5 Things I Wish I Knew As A Beginner Bassist...

Updated: Apr 28

As a beginner bassist, I made a lot of mistakes.


This was really frustrating but looking back now I can pinpoint 5 specific lessons that would've made all the difference to my playing had I learned them as a beginner.


So what are these lessons? What tips do I wish I learned when I was a beginner?





1. Learn Music Theory


When I first started learning to play bass, I totally neglected music theory. Because I was just learning to play songs along to records at home, I figured it didn't matter if I understood what I was playing, what scales I was using or even what notes I was playing.


That all changed when I was put into a band at school. When our teacher said "this song is in C" or the time signature is "3/4" I had no idea what she meant and, as you might expect, I fell behind the rest of the class.


I'd hit a brick wall. There was no escaping the fact that music theory was something I simply HAD to learn.


Once I got over the embarrassment of not being able to participate in the class I took it upon myself to get to grips with theory and once I did, it blew my mind.


I learned about scale formulas which helped me learn the neck so much faster. I understood why it's so important for the bass to be a foundation so I played better in bands. In short, my musical life was greatly enhanced by learning theory.


But there's an important caveat to this point which we'll explore in tip two.


2. Play Completely By Ear


When I was a kid, the way I learned songs was from getting free TABS off the internet.


Whilst I was able to learn songs this way, I totally neglected the development of my ears in the process.


This lack of ear training lead to problems later in my learning too as I struggled to write songs, riffs and play the ideas I heard in my head.


So spending time totally disregarding theory and playing along to records just with your ears is crucially important, but this does open up a contradiction.


How can I say that beginners should learn theory but then also go on to say they should dispense with it and trust their ears?


This was something that I felt as a beginner too.


No doubt, I needed to know theory but playing but ear was something that I grew to enjoy. It became the reason I would actually pick up the bass.


As a beginner, this created a conflict of interest for me. There were things I wanted to know and things I needed to know.


And as the next two tips show, balancing these two needs would be very difficult.


3. Develop Your Technique


When I first started out not only was my technique awful but I actively avoided the advice I got from my teacher.


When he said "keep your wrists straight" or "don't slouch forward" I ignored him. I always said "I have a technique that works for me".


After all, I could play my favorite songs.
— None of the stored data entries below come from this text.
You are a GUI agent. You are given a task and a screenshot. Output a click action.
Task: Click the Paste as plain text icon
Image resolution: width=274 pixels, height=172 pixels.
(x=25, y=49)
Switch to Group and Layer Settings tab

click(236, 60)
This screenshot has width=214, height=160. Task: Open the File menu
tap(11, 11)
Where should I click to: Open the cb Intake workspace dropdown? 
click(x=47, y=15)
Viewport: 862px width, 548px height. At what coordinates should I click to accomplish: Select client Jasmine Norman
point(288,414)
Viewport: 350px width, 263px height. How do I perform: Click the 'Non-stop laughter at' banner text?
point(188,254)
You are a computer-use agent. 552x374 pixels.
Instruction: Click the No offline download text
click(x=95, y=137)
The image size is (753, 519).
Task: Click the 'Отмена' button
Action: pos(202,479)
And surely being able to play was more important than my wrist angle?


Now it was true that my technique did (sort of) work for me.... that was until my technique stopped working for me.


That's right, soon enough my bent wrists and slouching shoulders resulted in an injury. And a bad one too.
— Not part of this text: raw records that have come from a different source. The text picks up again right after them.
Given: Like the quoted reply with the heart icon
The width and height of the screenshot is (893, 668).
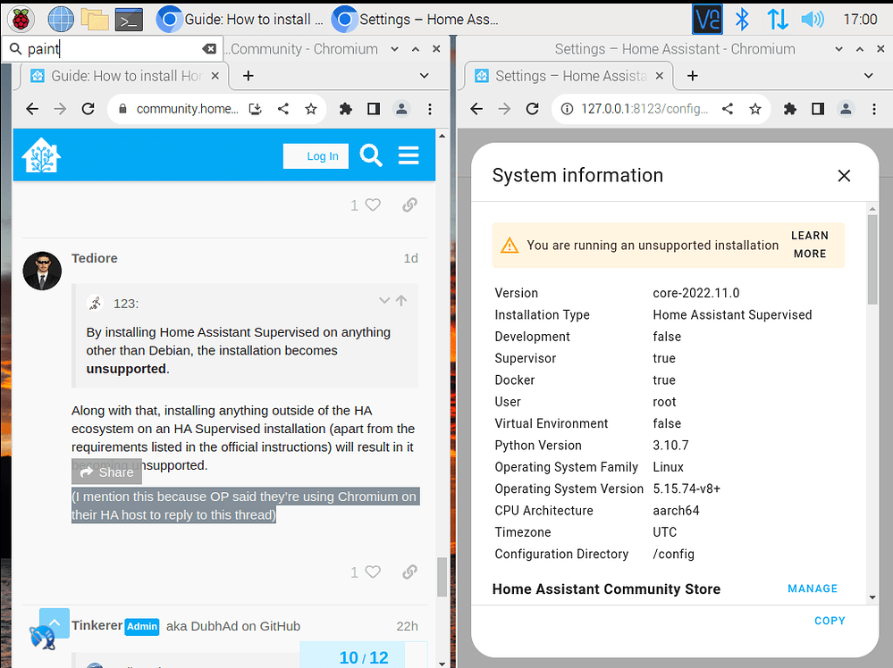Looking at the screenshot, I should [x=371, y=205].
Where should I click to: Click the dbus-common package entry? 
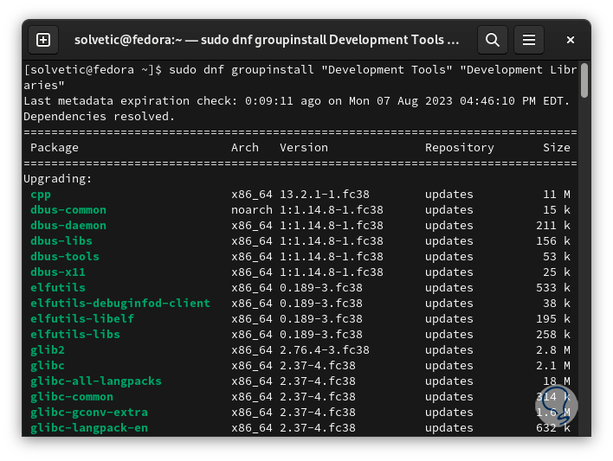(68, 210)
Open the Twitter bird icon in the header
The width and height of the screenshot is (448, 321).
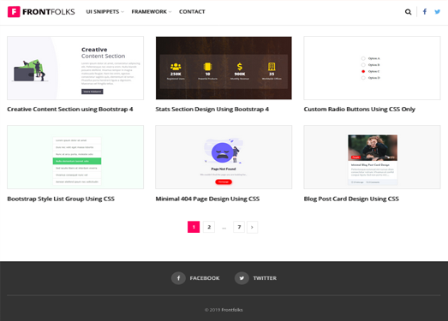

I was forced to rethink the way I played.


I had to put in the hard yards to reshape my habits, redesign my technique and learn to play a new way that wouldn't damage my body.


Was it worth it? Yes. Not only did I get past my injuries but I also became a much better technical player.
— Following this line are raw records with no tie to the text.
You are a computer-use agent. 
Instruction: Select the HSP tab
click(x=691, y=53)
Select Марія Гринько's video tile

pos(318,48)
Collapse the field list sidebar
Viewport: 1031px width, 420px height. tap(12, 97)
This was one of those things that I really needed to learn. And this was true of all kinds of technique like pick technique, slap, palm muting. Not just fingerstyle.


However, the technique practice was far from inspiring and a lot of the time, this lack of inspiration lead me into another mistake.


I'd skip practice.


Which gets us to point four.


4. Build A Practice Habit


Here we encounter a fresh conflict of interest.


When I was a beginner I was told that the best way to make sure you come back to the instrument to practice is to work on material that excites you.


Even spending five minutes a day on the bass will give you a taste for regular practice and that soon becomes a strong habit that won't break easily.


But here's the problem. What do you do if you need to practice something regularly that doesn't excite you?


There's no doubt I found my technique practice boring but I needed to work on it every day to make good technique one of my playing habits.


What we need is some way of synthesizing these two opposites. We need a way of working that allows us to combine what we love and what we need.


5. Practice On The Job


What do I mean by this?


If you think about it, the only reason we learn great technique is to play real music.


The reason we learn theory is to understand great music.


And the reason we develop our ears is to help us engage on a much deeper level with the music we play.


So why not use real music as a vehicle to practice both what we need and what we love?